Work task: The answer should hold exactly the lines of the entries below from the one containing "Task: Open the 新闻 (News) terminal tab" through the last line, both included.

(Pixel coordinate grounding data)
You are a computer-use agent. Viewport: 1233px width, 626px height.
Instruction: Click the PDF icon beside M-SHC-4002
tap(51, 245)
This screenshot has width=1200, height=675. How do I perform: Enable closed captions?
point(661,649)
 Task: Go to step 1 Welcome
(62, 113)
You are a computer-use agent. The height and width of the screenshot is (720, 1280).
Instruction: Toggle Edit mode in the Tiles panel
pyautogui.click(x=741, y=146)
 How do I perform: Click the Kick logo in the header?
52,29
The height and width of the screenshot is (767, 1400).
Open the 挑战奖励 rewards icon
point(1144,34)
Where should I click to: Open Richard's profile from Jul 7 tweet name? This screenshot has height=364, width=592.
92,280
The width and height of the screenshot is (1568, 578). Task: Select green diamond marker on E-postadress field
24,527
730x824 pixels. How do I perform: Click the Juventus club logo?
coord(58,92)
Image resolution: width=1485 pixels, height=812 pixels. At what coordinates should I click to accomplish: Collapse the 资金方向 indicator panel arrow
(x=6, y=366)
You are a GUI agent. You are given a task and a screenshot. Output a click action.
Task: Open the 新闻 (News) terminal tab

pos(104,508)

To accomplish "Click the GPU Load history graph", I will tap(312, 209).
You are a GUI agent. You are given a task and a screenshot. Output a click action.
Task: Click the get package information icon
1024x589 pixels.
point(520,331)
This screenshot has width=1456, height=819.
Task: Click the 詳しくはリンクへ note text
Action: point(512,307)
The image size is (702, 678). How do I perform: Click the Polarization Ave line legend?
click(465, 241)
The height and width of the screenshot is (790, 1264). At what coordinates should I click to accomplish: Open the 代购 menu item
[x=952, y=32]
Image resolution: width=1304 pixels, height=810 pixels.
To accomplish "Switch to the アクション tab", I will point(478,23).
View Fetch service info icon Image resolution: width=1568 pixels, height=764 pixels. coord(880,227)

Problem solution:
Task: Open the 新闻 (News) terminal tab

pos(104,508)

To accomplish "Click the GPU Load history graph", I will tap(312, 209).
You are a GUI agent. You are given a task and a screenshot. Output a click action.
Task: Click the get package information icon
1024x589 pixels.
point(520,331)
This screenshot has width=1456, height=819.
Task: Click the 詳しくはリンクへ note text
Action: point(512,307)
The image size is (702, 678). How do I perform: Click the Polarization Ave line legend?
click(465, 241)
The height and width of the screenshot is (790, 1264). At what coordinates should I click to accomplish: Open the 代购 menu item
[x=952, y=32]
Image resolution: width=1304 pixels, height=810 pixels.
To accomplish "Switch to the アクション tab", I will point(478,23).
View Fetch service info icon Image resolution: width=1568 pixels, height=764 pixels. coord(880,227)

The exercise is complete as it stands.